1. ## independent (probability theory)

a factory produce a product that can have 3 different faults
Fault: A,B,C
The fault is independent (probability theory) of each other.

X: number of faults that one product can have.

Determine the density function PX(x) if P(A)= 0,20, P(B)=0,05, P(B)=0,10 ?

2. Originally Posted by sf1903
a factory produce a product that can have 3 different faults
Fault: A,B,C
The fault is independent (probability theory) of each other.

X: number of faults that one product can have.

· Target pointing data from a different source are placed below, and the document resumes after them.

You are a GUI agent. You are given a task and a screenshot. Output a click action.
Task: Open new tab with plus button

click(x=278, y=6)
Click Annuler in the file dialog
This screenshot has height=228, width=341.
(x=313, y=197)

Determine the density function PX(x) if P(A)= 0,20, P(B)=0,05, P(B)=0,10 ?
$P(X=0)=(1-0.2)(1-0.05)(1-0.10)$

that is there is no fault A, no fault B and no fault C

$p(X=1)=0.2(1-0.05)(1-0.10)+(1-0.2)0.05(1-0.10)+(1-0.2)(1-0.05)0.10$

that is it is the sum of the probabilities that there is a fault A but no B or C, that there is fault B but no A or C and there is fault C but no A or B

$p(X=2)= ...$

CB

3. Originally Posted by CaptainBlack
$P(X=0)=(1-0.2)(1-0.05)(1-0.10)$

that is there is no fault A, no fault B and no fault C

$p(X=1)=0.2(1-0.05)(1-0.10)+(1-0.2)0.05(1-0.10)+(1-0.2)(1-0.05)0.10$

that is it is the sum of the probabilities that there is a fault A but no B or C, that there is fault B but no A or C and there is fault C but no A or B

$p(X=2)= ...$

CB

P(X=3)=0,2*0,05*0,10= 0,001
We get P(X=2)=0,032 and P(X=3)=0,001 is it right?